# Mathematics Colloquium

#### The diabolical bubbles of H. Minkowski

**Speaker:**
Ramon van Handel, Princeton

**Location:**
Warren Weaver Hall 1302

**Date:**
Monday, December 11, 2023, 3:45 p.m.

**Synopsis:**

In the late 1800s, in the course of his study of classical problems of

number theory, the young Hermann Minkowski discovered the importance of a

new kind of geometric object that we now call a convex set. He soon

developed a rich and beautiful theory for understanding such sets, laying

the foundations of convex geometry that are widely used to this day.

Among the most surprising observations of Minokwski's theory is that the

classical isoperimetric theorem-- which states that the ball has the

smallest surface area among all bodies of a given volume (a fact known

instinctively to any child who has played with soap bubbles)-- is just one

special case of a much more general phenomenon.

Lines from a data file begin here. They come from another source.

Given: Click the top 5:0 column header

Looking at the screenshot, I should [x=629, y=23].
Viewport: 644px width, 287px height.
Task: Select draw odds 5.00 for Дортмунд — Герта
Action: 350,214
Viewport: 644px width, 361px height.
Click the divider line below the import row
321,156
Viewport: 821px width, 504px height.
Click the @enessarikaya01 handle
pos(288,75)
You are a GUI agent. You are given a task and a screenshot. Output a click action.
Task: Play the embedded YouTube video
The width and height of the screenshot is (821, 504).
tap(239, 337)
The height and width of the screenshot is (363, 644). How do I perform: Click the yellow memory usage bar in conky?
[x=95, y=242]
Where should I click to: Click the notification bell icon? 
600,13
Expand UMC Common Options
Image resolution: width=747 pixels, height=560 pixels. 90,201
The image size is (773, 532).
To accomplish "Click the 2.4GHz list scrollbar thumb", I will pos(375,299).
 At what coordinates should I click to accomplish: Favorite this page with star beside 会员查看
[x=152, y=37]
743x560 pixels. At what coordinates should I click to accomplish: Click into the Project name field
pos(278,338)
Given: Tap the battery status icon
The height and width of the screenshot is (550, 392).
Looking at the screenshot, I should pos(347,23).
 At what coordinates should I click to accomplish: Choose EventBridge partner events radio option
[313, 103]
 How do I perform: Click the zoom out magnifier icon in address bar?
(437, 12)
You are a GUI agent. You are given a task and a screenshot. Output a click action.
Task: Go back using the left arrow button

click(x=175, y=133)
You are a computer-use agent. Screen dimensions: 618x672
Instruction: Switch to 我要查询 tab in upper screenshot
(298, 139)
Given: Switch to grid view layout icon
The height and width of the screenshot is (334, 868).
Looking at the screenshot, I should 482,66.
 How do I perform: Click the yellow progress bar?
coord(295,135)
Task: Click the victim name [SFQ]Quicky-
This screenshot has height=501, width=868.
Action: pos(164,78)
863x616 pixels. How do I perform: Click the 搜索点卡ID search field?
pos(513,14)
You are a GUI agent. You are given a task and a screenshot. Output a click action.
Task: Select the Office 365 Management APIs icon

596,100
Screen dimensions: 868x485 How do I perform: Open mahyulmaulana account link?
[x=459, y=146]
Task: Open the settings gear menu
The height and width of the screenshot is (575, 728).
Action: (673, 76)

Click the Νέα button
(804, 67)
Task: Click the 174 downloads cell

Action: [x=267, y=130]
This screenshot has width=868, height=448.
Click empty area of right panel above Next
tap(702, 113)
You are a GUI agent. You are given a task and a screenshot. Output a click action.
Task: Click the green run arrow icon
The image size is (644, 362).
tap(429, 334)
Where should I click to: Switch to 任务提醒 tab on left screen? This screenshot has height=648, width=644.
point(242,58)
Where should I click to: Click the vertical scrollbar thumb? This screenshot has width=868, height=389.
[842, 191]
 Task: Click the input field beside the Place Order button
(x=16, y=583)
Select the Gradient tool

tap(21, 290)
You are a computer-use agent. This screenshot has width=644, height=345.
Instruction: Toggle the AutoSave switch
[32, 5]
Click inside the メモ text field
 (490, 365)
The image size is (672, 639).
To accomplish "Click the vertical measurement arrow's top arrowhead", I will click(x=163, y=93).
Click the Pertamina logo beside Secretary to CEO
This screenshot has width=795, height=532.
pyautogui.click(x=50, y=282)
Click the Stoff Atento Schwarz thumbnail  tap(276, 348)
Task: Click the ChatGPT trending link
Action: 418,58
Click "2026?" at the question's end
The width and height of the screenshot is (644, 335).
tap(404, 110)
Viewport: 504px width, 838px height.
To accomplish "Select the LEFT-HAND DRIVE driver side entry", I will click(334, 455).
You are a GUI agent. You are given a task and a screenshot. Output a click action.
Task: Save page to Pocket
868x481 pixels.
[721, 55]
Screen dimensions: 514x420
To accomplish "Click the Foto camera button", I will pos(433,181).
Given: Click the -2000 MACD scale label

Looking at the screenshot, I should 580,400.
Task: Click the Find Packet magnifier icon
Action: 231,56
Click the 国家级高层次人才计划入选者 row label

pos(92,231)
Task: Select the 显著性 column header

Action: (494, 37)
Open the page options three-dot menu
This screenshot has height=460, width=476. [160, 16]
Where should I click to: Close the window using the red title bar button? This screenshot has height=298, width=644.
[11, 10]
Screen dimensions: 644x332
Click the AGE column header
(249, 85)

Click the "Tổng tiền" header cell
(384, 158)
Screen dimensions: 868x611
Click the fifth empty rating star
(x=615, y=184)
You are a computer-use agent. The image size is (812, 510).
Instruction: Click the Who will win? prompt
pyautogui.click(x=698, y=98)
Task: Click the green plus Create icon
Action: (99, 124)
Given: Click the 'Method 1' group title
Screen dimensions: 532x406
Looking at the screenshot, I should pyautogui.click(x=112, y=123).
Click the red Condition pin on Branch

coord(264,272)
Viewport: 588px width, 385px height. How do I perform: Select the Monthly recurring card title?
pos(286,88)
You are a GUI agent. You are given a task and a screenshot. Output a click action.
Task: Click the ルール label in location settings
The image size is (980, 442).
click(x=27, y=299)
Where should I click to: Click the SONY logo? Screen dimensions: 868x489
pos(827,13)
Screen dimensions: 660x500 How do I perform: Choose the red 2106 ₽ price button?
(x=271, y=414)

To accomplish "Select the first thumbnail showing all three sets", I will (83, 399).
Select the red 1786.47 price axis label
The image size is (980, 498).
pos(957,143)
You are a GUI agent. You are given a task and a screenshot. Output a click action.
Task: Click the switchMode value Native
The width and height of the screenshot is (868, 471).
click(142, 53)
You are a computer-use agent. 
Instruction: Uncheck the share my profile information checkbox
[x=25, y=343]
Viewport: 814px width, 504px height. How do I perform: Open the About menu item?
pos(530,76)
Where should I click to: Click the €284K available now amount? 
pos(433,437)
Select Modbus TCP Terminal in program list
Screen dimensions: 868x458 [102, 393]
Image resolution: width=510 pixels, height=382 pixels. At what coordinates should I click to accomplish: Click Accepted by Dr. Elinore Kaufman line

When one fixes geometric

parameters other than surface area, Minkowski discovered that the

resulting "bubbles" can be strikingly bizarre -- they may have spikes

sticking out of them in any direction. A complete understanding of such

objects has remained a long-standing open problem, with major progress

being achieved only recently in joint work with Yair Shenfeld.

In this talk I will aim to discuss some of the history of these questions,

and to discuss how they arise in different guises across a surprisingly

wide range of mathematical disciplines including geometry, analysis,

algebra, combinatorics, and computational complexity.